Apart from a speech in America to insurance brokers and three days of a failed Conservative leadership bid, Boris Johnson has been relatively quiet since he was ousted from No 10. But at the Cop27 climate summit in Sharm el-Sheikh, Egypt today, the former prime minister tried to spruce up his image by calling for countries to fulfil the promises made a year ago at Cop26 in Glasgow.
Johnson, at a New York Times fringe event, said his ambition was to “incarnate the spirit of Glasgow”. More accurately, it was an attempt to burnish his tainted legacy. He condemned those who want to “frack the hell out of the British countryside” and called for greater government cooperation with the private sector.
Johnson chastising his party on energy policy underlined his successor Rishi Sunak’s recent poor decisions. Even though Sunak has reinstated the fracking ban that Liz Truss tried to repeal during her brief time in office, his reputation on climate matters is decidedly mixed – especially given that he initially said he would not attend Cop27. That was not a wise move and the U-turn was inevitable.
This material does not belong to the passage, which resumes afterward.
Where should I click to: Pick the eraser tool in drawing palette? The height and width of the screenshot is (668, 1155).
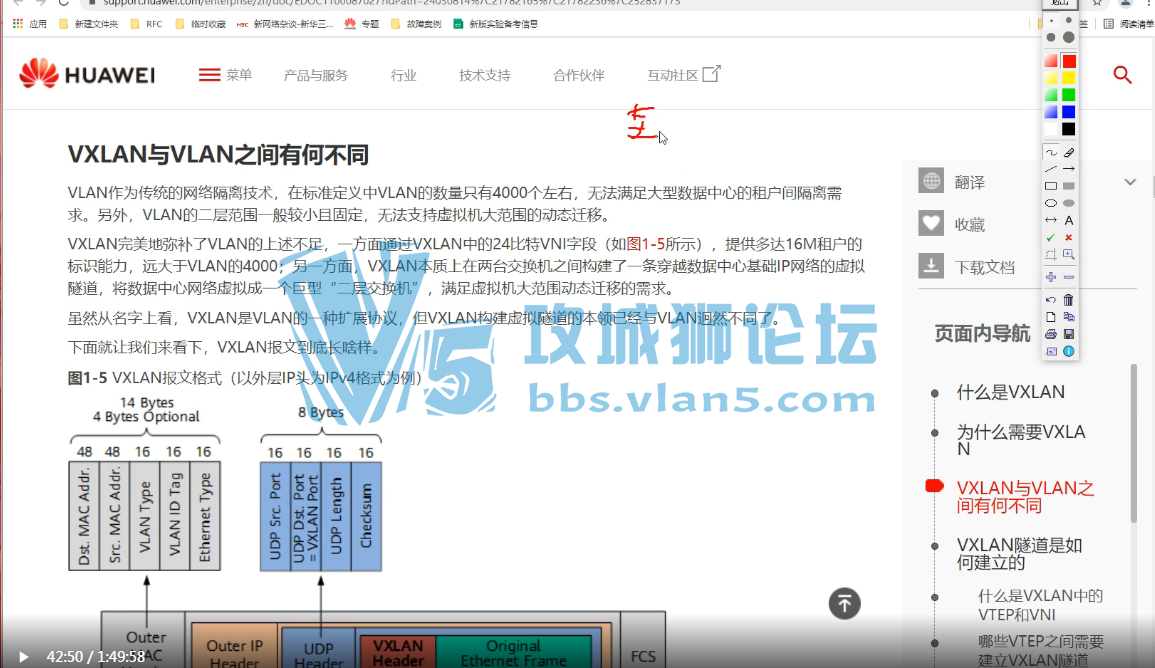pos(1069,152)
The UK was central to events this year because it was handing over the Cop presidency to Egypt, and it would not have been good for Sunak to miss a key international event so soon after taking up office (today, for example, he met Emmanuel Macron, the French president, and Ursula von der Leyen, president of the European Commission, for the first time as Prime Minister).
Johnson’s speech also gave him the opportunity to frame his time in office as a high point for climate action by the UK – in contrast with his successors. Ultimately, Johnson’s intervention highlighted how badly the supposedly PR-savvy Sunak had mismanaged the conference.